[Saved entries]

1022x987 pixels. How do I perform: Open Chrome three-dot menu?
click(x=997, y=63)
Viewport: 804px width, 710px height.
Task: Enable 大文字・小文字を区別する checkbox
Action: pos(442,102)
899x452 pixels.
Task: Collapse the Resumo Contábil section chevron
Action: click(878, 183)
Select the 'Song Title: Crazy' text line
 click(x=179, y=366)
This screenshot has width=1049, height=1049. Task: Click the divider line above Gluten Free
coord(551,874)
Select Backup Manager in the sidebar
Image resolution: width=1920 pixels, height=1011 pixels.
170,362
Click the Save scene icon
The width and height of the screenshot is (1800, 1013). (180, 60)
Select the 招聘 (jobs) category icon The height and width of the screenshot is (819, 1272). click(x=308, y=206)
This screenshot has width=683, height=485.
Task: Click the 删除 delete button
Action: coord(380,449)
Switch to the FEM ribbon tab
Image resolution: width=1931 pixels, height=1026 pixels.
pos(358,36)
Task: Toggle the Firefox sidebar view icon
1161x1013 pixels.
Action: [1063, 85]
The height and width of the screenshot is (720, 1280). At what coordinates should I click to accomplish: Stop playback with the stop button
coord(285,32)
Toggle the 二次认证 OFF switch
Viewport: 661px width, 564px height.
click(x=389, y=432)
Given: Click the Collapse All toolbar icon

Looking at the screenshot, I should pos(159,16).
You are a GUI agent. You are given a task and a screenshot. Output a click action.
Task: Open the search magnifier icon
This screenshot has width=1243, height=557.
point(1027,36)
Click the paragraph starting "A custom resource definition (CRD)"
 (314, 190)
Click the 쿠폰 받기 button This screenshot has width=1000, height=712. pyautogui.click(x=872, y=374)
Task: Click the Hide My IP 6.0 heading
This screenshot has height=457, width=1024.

§ **What the task asks**
Every line that contains the string "sidebar" should be copied from the records.

§ **Response for this exercise**
Select Backup Manager in the sidebar
Task: Toggle the Firefox sidebar view icon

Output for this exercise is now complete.